薑時安靜靜看著三張嘴不停的張張合合,一陣頭疼。
家裏有三個話癆是什麼體驗。
把兩個小的趕出去玩,薑時安拿出衣服正準備換,就感到身後好像有雙眼睛盯著自己。
她清咳一聲,示意身後人回避一下,畢竟他們還沒親近到這一步。
但身後那人仿佛聽不懂似的,依舊瞪大眼睛,眼都不眨。
無奈薑時安當著他的麵褪下衣服,許歸騁看的眼都直了。
一連兩個月的運動和刻意控製飲食,薑時安瘦了不少,雖然身上還是有些肉肉的。
但是是那種豐腴的美,前凸後翹,該有的都有,加上薑時安本身膚色就白,像極了畫中的美人更衣圖。
許歸騁都呆住了,晃不開眼,尷尬的清了清嗓子,
“安安,好端端的怎麼會弄濕衣服?”
“還不是因為你妹妹!”
“雲雲?怎麼回事,雲雲平時挺聽話的。”許歸騁有些吃驚,急忙追問。
“你妹妹要投河自殺,正好我看見了,就把她救上來了,放心,她沒事,就是嗆了點水而已。”

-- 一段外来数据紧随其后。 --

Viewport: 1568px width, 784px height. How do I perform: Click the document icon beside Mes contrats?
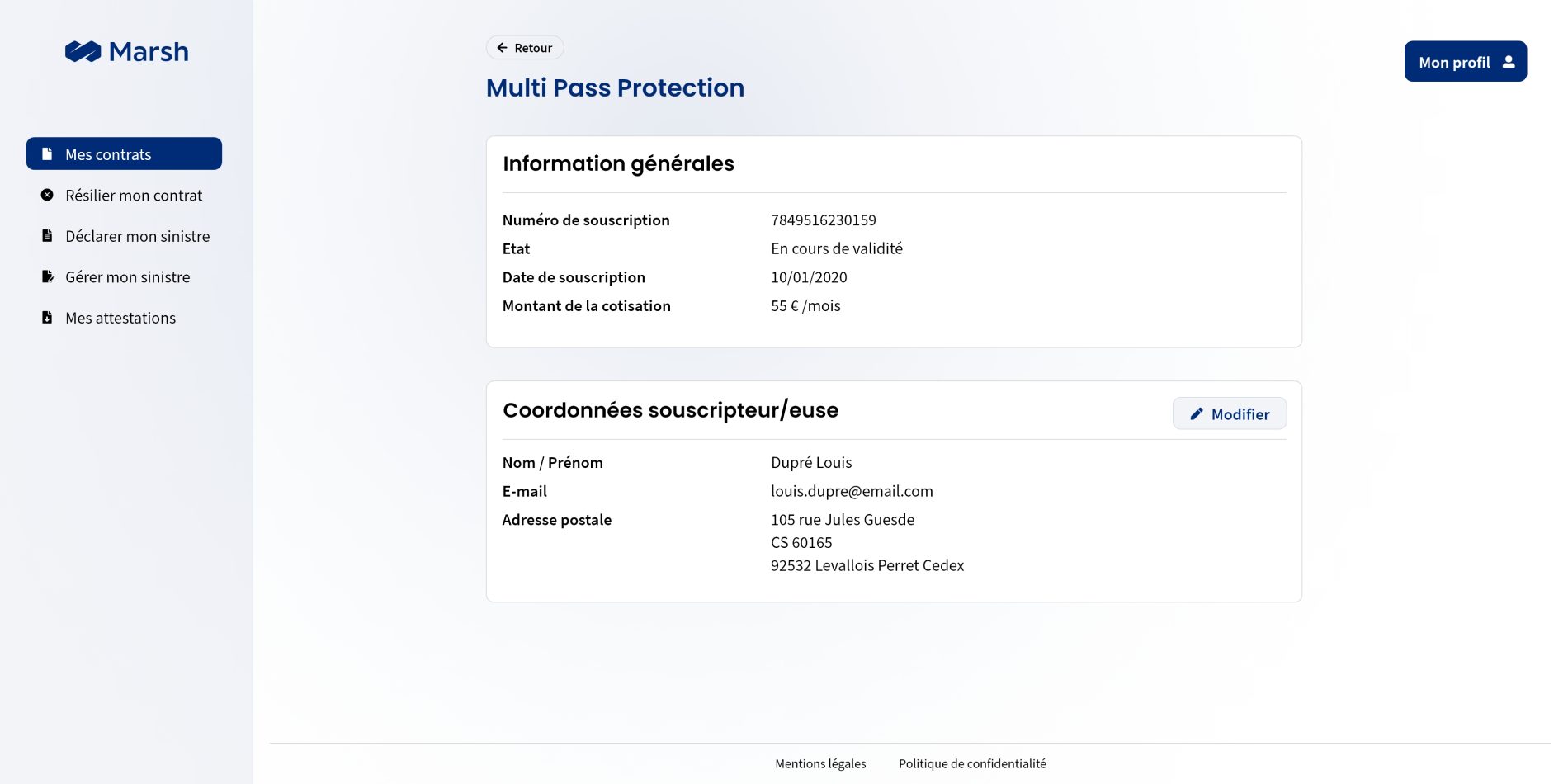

許歸騁不作聲,沉吟片刻,“八成是他們給雲雲找的親事有問題,我要是沒猜錯的話,他們是打算讓她去給別人做妾。”
“做妾?!許家那些人沒病吧!”
薑時安雖然在這裏待的時間不長,但也知道一般的人家都不會將閨女給別人做妾,一時有些驚訝。
許歸騁的臉色也不太好,聯想到了自己的姐姐。
看到許歸騁這樣,薑時安沒說什麼,默默走到他身邊拉起他的手。
許歸騁笑了笑,開始給薑時安講他姐姐的事。
他娘身體不好,他可以說是姐姐許攸寧帶大的,與姐姐感情很好。
後來娘過世,錢氏成了繼母,對他們姐弟二人並不好,隨意打罵更是家常便飯。
好在有姐姐護著他,兩人相依為命,他還算好過些。
再後來他爹生病,他出去掙錢,回來後就被告知他姐姐已經嫁人了,嫁的很遠。
說是他爹允許的,還說村裏人都看見了,
他不信,偷偷打聽好長時間才得知,他剛去書塾沒幾天,錢氏就將姐姐賣到有錢人家當姨娘了。
他氣不過去找錢氏評理,結果錢氏卻耍無賴,死活不承認,還因這事為由,將他們分了出去。
這些年他一直在打聽姐姐的下落,卻沒有結果
……
許家此刻跟炸了鍋似的,幾個時辰未見蹤影的許攸雲,正渾身濕透的站在院子裏,一向溫和軟弱的她,眸子中帶著些許堅毅。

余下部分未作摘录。